==== Supplied data

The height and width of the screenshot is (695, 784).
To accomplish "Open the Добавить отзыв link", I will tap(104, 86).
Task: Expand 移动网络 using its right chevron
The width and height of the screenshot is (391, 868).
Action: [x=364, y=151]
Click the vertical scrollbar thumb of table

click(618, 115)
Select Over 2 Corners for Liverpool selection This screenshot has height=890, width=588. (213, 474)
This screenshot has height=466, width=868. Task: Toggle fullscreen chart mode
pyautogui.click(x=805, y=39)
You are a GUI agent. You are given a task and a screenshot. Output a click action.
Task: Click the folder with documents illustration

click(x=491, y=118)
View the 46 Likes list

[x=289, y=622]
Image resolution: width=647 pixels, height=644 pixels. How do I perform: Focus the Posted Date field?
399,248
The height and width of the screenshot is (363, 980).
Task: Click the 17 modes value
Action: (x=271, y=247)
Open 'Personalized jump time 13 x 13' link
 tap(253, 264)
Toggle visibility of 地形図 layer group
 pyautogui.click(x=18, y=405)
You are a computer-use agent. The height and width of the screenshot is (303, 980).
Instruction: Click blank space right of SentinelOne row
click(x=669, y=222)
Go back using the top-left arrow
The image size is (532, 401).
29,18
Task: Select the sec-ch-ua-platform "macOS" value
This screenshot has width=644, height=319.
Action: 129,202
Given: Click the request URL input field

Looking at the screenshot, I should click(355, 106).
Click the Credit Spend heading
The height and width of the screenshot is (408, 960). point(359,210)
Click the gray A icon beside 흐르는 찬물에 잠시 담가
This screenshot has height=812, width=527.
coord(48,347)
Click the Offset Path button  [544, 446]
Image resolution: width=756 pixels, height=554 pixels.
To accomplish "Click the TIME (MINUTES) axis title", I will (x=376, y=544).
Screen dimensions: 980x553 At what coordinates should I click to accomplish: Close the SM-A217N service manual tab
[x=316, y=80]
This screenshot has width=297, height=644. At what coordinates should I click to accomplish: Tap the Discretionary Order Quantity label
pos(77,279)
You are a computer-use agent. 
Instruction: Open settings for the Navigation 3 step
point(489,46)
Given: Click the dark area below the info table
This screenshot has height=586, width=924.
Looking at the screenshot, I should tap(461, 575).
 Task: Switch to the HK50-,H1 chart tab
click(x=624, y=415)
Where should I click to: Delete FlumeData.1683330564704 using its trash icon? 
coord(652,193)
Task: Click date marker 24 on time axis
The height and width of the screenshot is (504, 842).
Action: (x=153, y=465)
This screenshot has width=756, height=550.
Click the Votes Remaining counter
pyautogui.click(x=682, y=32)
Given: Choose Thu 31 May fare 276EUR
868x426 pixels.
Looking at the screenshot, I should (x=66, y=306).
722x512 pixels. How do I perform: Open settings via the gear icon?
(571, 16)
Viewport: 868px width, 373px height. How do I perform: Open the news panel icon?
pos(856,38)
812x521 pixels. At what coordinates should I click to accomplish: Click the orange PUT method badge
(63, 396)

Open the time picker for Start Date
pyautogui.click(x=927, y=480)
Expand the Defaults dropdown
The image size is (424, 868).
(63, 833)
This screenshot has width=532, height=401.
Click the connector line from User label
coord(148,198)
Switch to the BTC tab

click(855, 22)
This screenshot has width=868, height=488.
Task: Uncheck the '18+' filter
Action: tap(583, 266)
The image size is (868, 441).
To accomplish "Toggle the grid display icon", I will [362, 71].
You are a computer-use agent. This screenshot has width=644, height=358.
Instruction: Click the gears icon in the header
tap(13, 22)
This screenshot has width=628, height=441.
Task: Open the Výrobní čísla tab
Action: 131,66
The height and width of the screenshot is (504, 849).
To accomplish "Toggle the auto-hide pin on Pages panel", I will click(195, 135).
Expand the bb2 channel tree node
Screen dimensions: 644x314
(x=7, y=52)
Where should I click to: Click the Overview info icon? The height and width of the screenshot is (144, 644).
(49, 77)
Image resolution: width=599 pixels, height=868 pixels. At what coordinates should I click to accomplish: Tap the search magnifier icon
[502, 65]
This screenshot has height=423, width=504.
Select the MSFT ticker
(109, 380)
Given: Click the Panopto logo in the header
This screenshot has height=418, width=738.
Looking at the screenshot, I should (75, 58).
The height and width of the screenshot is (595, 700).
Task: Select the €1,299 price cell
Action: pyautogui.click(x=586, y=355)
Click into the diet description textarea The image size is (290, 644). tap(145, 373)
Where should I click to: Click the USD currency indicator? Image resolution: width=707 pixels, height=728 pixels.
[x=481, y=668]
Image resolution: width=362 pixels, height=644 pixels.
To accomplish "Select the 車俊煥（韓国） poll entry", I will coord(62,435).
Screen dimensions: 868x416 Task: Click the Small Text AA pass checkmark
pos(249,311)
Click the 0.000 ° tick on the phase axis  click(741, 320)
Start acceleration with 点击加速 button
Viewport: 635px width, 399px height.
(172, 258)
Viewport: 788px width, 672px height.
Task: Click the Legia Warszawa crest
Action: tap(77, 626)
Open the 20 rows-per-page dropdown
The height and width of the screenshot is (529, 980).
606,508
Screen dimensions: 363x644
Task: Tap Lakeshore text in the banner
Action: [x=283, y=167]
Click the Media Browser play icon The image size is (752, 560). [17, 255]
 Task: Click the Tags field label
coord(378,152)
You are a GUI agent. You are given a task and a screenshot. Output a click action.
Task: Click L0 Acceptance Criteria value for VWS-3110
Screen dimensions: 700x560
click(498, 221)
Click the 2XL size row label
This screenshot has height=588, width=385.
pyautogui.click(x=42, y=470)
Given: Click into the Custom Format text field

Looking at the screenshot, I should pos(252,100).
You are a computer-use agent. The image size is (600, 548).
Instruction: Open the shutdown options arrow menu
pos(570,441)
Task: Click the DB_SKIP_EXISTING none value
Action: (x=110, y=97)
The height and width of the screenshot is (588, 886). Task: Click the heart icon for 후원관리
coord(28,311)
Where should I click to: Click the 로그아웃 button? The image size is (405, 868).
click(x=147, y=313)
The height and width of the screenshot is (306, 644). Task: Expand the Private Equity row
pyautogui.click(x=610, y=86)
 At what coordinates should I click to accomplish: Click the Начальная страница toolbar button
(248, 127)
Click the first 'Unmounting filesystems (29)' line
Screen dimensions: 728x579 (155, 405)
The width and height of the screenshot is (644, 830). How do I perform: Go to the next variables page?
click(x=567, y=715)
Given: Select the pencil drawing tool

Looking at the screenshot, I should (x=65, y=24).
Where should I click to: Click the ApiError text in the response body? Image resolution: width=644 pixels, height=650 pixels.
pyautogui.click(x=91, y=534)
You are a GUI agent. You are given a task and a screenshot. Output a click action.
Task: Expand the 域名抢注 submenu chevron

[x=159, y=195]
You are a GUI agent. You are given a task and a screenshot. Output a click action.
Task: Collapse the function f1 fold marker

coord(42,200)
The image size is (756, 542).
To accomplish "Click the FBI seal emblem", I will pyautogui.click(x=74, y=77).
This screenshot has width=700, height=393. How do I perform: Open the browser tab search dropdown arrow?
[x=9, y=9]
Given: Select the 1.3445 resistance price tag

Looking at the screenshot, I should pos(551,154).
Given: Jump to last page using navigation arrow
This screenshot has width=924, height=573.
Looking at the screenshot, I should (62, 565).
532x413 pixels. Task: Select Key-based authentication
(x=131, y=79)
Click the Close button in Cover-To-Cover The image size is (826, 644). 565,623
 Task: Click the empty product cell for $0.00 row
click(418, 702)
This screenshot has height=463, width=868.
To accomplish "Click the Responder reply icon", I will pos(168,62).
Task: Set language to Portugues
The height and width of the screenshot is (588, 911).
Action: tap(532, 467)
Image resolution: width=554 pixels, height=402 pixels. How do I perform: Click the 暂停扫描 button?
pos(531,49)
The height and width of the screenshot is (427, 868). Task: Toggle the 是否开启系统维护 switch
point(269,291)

========

● **Goal of the exercise**
Determine how many lines of the material include the string "computer". Output only that count.

● **Response for this exercise**
4